La ansiedad durante las competiciones de karate: un aspecto importante de la preparación psicológica
Resumen
El objetivo de este estudio fue investigar los niveles de ansiedad y autoconfianza en 55 karatecas de ambos sexos, con edades comprendidas entre los 18 y los 64 años. Se utilizó el cuestionario CSAI-2R. Los resultados no mostraron diferencias significativas en la ansiedad cognitiva, la ansiedad somática ni los niveles de autoconfianza al considerar los diferentes factores analizados. Sin embargo, se encontró una fuerte correlación entre la ansiedad cognitiva y la somática, lo que indica que estas variables están directamente interrelacionadas. La autoconfianza no mostró una correlación significativa con ningún tipo de ansiedad. La consistencia interna de las escalas fue adecuada, y la subescala de autoconfianza mostró una correlación ítem-total ligeramente inferior en comparación con las demás. Se concluyó que, a pesar de los bajos niveles de ansiedad observados en la muestra, las intervenciones dirigidas a reducir la ansiedad cognitiva pueden ser eficaces para controlar la ansiedad general.
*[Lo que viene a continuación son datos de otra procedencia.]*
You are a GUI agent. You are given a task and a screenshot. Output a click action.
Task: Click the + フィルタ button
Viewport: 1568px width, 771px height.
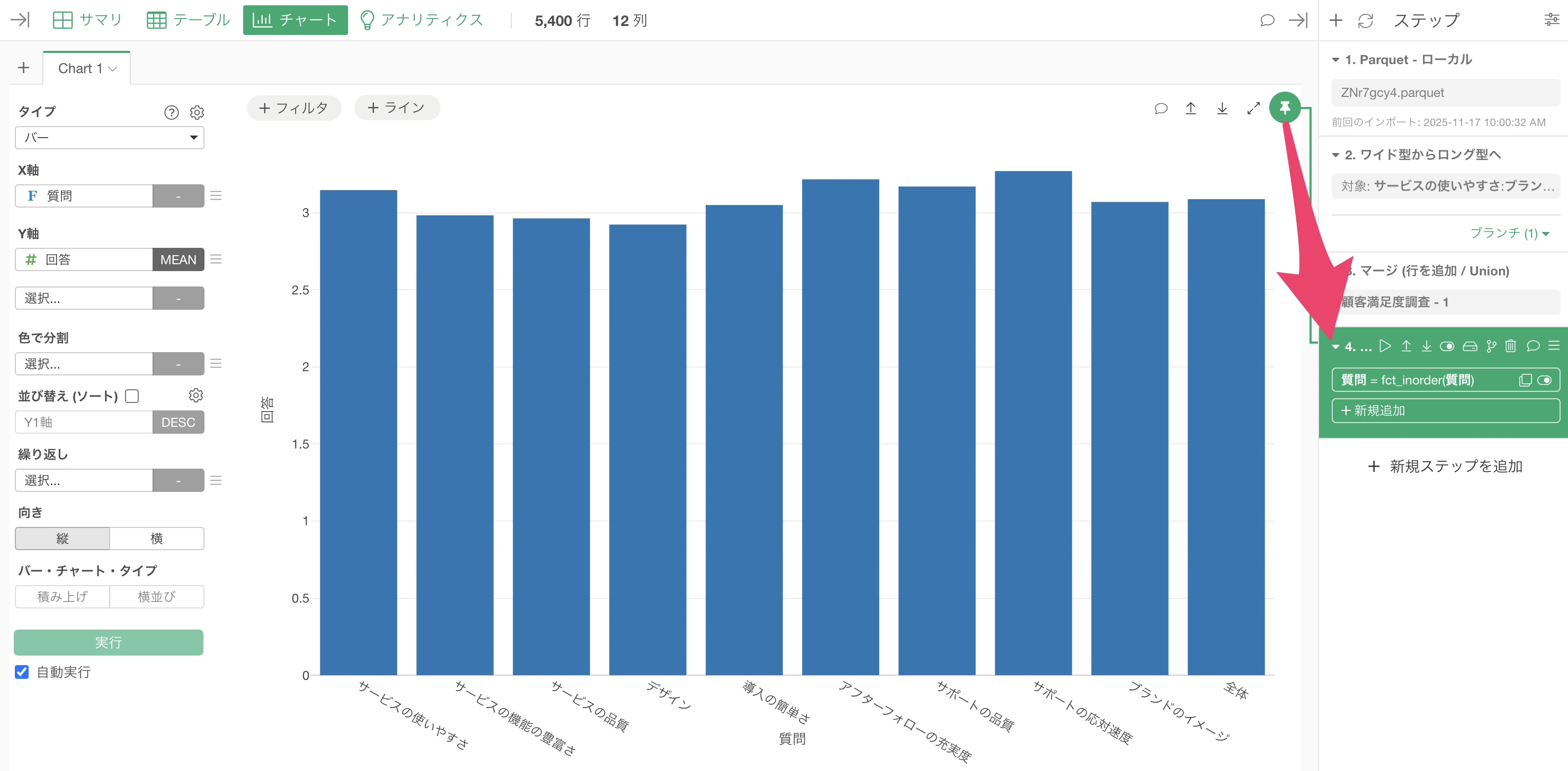[293, 107]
El estudio destaca que los deportistas que logran mantener un equilibrio entre la activación y la autoconfianza tienden a tener un mejor rendimiento, lo que refleja la curva propuesta por la Teoría de la U Invertida. Esta teoría explica los resultados observados en el estudio con karatecas, especialmente en lo que respecta al impacto de la ansiedad y la autoconfianza en el rendimiento. Además, variables como el tiempo de práctica y la experiencia competitiva no influyeron directamente en los niveles de ansiedad ni de autoconfianza.